Si fa un gran parlare di educazione e di giovani di questi tempi nella chiesa (e non solo), ma la sensazione è che i ragazzi, quelli veri, non ci siano in questi discorsi…
Se andate a vedere Scialla, film di Francesco Bruni in questi giorni nelle sale, invece i ragazzi li trovate: che bella commedia di risate e di magoni, che modo lieve di raccontare quel che pesa, che densità nella leggerezza…
Ci sono un padre non padre, adulto o forse no, un adolescente sedicenne figlio non figlio, perduto nel suo mondo o forse no, ci sono due amici preziosi ma anche no, c’è la scuola che facendo del suo meglio risulta rigida e quasi estranea, ma finisce per essere l’unico luogo dove si torna sempre, l’unico vero e svogliato “universo quotidiano” dei ragazzi (mitico il bidello fraterno e diseducativo!), c’è la droga presente sempre e facile, ma anche non usata, c’è un sottobosco di illegalità cialtrone eppure pericoloso, dove i confini non ci sono più e si scivola da una parte o dall’altra per stupidaggine e disattenzione.
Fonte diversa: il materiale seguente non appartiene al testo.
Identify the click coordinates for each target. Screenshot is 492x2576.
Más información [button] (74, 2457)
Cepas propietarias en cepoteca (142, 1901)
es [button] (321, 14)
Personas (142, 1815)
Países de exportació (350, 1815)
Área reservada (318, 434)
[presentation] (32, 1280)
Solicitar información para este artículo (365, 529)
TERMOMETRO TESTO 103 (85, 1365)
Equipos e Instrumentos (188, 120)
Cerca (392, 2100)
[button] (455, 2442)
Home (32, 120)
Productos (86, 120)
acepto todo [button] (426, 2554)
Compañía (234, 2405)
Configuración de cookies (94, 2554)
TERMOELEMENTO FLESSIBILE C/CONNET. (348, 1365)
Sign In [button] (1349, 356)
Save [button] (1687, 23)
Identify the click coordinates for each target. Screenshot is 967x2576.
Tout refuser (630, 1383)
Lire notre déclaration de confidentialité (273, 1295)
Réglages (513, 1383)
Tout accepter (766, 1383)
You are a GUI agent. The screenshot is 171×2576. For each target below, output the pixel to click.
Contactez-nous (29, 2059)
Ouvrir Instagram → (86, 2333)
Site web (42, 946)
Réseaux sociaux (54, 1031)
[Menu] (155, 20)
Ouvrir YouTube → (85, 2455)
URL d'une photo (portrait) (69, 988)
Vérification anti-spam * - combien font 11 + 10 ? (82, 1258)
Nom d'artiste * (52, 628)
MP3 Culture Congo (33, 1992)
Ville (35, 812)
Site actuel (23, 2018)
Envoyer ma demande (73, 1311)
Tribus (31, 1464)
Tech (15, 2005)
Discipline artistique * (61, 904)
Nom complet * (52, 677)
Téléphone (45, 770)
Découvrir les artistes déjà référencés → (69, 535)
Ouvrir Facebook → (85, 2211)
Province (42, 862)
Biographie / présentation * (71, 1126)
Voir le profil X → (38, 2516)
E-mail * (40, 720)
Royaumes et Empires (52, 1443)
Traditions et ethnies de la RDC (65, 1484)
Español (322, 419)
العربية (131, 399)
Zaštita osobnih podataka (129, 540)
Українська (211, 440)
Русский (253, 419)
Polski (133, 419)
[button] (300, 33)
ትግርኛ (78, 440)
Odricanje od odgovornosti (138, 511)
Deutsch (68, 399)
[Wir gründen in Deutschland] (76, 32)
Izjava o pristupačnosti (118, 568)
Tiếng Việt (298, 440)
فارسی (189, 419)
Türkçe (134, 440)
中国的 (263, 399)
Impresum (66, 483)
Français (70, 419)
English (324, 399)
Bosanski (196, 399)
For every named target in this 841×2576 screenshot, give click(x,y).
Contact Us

Certo, l’ambientazione è Roma, città grande e notturna, con il suo gergo adolescenziale, i suoi Lungoteveri e i suoi motorini, le sue popolazioni infinite: ma sono davvero così diversi i paesi con la macchina di papà presa il sabato sera e il gironzolare all’infinito sullo stesso viale senza sapere dove andare?
Scialla nel gergo adolescenziale giovanile romano significa non prendertela, stai sereno, stai calmo; il suo contrario, che nel film torna spesso, è “accollarsi”, prendersela troppo a cuore, agitarsi inutilmente; c’è chi dice che scialla venga da shalom (pace), e chi sostiene che venga da inshallah (se Dio vuole): in ogni caso, come i ragazzi che ci stanno intorno, viene da lontano, da altrove, da una misteriosa radice divina che ha cura di una vita buona, ma che spesso parla una lingua che non riconosciamo.